Karen Farzam, Masters in Finance, HEC

The global financial crisis ended many reputations and careers. But for Karen Farzam, it provided the impetus to start her own business, while her MSc in international finance from HEC Paris gave her the knowledge she needed.

“I never saw myself as an entrepreneur. Building my own company was never a dream for me. I always thought I would devote my whole career to a bank,” says Ms Farzam, who walked away from a role as a trader in complex exotic equity derivatives for JPMorgan in Tokyo in 2009.

Now she runs WHub, a Hong Kong entrepreneurial community — a start-up launched to help other start-ups. 

­“At first I thought my background in finance would be useless, but it’s actually helping me a great deal. Everything comes back to finance in the end,” she says.

Having earned a double diploma degree in engineering, in Paris and in Montreal, Ms Farzam, who is originally from France, received her first taste of financial derivatives during internships at Crédit Agricole, before enrolling on the HEC masters in 2004.

“The masters gave me the exact finance and mathematical knowledge I needed to have that career,” she says. It not only equipped her with a general understanding of finance, but also let her explore specific areas such as mergers and acquisitions and how to trade options — a course taught by the former trader Olivier Bossard and the one she enjoyed most.

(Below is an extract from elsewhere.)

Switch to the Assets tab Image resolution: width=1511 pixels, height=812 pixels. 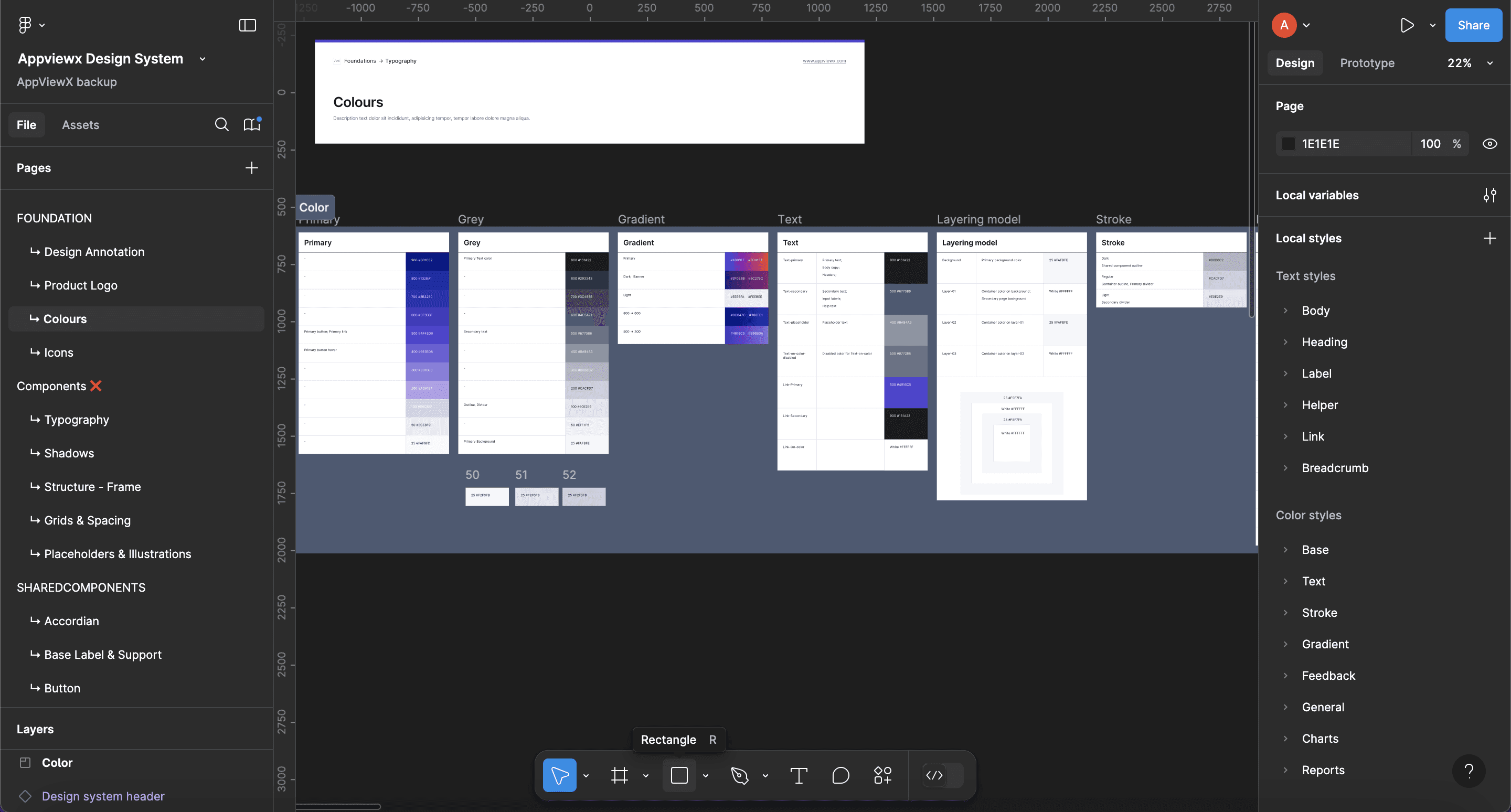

“I found the masters to be really practical and most of what I learnt during that time I’ve been able to use afterwards. Once I knew in which direction I wanted my career to go, the masters enabled me to study everything that I liked and needed,” she says.

That year spent completing the masters was tough, she recalls, because of the breadth of curriculum covered in a relatively short space of time. “The workload was pretty big, but it wasn’t overwhelming,” she says. “I’ve always been quite a hard-working type of student.”

After another internship, for JPMorgan in Tokyo, Ms Farzam was hired as an exotic equities trader. Three years later, she took a career break for family reasons and returned to France for 12 months. When she and her husband returned to Asia — this time to Hong Kong — Ms Farzam might have resumed trading, but this was now 2010, the height of the financial crisis, and it was hard to find work.

“Sometimes, when you cannot find the right opportunity, you have to create your own,” she says. That happened when she met up with an old friend, Karena Belin, who was working in Hong Kong for Procter & Gamble. Through their different friendship circles they had come across many entrepreneurs.

“When you work in finance, the talk is of funds, money, prices, but when we spoke to entrepreneurs, we heard them talk with such confidence about their businesses that we saw an opportunity to help them promote their passion,” she says.

“Our aim with WHub was not only to create a platform for promoting their products and services, but also their missions, values and dreams because that’s what makes a difference for start-ups.”

Shopline, Notey, 8 Securities, AfterShip, Bindo and Ambi Labs are among the Hong Kong start-ups that WHub has been able to help connect to talent, investment and other entrepreneurs over the past four years.

“Hong Kong has a vibe that makes you feel if you work hard, anything is possible. It’s the perfect place for entrepreneurship, but when we had our idea, there were no start-up ecosystems here, so the timing for us was just right,” she says. 

The next phase is to extend WHub into south-east Asia and deepen its interests in fintech. “Fintech is going to be the new revolution,” says Ms Farzam, who is a founding board member of the FinTech Association of Hong Kong. “If you want to benefit from that revolution, you will need to have a strong finance background. There is still a lot to come in fintech, lots of opportunities and much to be done by the next generation. A masters can help by giving you that essential strong foundation in finance,” she adds.